I've felt like that on few occasions. In 1997, I switched my major in college from Fine Arts, to Films. It felt like I began a new avenue in my life, and even though I invested time and effort in my previous endeavor, I knew that that choice was the right one for me.
Years later, I look back on that decision and see how right I was.
Two and a half years ago, I fell in love with a woman. She quickly became my world and every day since has been my love.
We had every advantage that two people in love have and neglect. I made my damnedest effort to never take for granted what we have. We're blessed with all this, and are half a world apart.
That is until 12 days ago. When the love of my life, was in my arms. And two and a half years of being apart disappeared, and a new day started.
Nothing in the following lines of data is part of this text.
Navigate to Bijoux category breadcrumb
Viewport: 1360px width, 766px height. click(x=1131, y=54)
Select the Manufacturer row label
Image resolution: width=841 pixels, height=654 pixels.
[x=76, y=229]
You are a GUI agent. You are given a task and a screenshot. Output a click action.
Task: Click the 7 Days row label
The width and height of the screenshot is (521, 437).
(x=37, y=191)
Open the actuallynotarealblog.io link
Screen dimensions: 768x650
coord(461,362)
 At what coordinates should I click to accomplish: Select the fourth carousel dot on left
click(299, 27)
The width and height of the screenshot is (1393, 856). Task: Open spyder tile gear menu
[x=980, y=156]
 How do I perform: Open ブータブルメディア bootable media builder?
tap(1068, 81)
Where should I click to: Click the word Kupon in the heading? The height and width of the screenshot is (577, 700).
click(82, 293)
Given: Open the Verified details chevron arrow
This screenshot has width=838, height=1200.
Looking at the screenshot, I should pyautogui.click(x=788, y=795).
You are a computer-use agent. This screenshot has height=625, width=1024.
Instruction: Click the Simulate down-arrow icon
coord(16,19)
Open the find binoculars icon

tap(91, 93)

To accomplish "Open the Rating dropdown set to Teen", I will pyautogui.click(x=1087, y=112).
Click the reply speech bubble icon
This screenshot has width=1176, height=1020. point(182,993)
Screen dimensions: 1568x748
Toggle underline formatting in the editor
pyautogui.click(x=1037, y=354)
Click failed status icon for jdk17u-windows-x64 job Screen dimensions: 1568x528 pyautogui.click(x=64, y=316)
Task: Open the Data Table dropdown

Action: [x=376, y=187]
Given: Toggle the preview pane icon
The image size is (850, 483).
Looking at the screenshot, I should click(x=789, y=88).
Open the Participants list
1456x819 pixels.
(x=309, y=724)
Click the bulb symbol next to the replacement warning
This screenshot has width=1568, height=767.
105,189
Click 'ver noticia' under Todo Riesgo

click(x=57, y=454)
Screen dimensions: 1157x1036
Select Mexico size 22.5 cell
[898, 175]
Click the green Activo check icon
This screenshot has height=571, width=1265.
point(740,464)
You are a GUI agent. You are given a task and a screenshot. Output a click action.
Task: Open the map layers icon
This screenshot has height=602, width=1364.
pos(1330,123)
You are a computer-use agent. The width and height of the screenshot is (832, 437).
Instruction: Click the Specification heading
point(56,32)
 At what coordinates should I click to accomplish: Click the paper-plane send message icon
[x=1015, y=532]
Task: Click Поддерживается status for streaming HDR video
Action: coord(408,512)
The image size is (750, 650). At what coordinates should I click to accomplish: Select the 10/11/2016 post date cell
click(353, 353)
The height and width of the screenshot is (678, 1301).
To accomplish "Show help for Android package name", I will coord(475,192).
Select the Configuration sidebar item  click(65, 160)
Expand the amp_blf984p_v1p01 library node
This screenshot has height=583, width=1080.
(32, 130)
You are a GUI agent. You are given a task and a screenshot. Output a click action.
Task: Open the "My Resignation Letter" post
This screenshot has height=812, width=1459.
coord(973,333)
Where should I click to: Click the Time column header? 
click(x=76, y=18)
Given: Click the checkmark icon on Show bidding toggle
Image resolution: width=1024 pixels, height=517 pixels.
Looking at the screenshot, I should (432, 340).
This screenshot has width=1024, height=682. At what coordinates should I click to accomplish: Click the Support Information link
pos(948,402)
Going into how amazing everything has been would seem like the standard fanfare for any couple.
Yes, everything was awesome, yes we gave each other long-loving looks. We went places, we did things, and above all we were together.
But not one thing felt new. I felt like I've been doing this with my girl since the day I met her. And I realized, it's true.
I'm on the phone/comp/vid with her like 5-8 hours a day. I talk to her throughout the entire day, wherever she goes, I hear about it, and I feel like I'm there. Wherever I go, likewise.
I have loved my girl, more and more, each and every day. And 12 days ago, I continued to love her more and more.
Only now, it feels like the sun shines on something new. It's not our love, cause our love is the same; stronger, if anything, but the same passion. The thing that's new seems to be something that I felt on the last day she was here.
We were in tears. The both of us throughout the day. If I looked at her a certain way, she would tear up. If I looked at the side of the bed she was laying on, I would tear up.
Almost 3 years of loving this woman, and the thing that I'm finding joy and sadness in is how much I miss her.
I now miss doing things with her. The mundane, the special event, the just sitting around.
I miss my girl, with all my heart. And I'm filled with such joy that I could miss someone so much.
My new day has begun. And it starts with me not wanting to ever be apart from my girl ever again.
In 133 days, her and I get that much closer to making it a fact.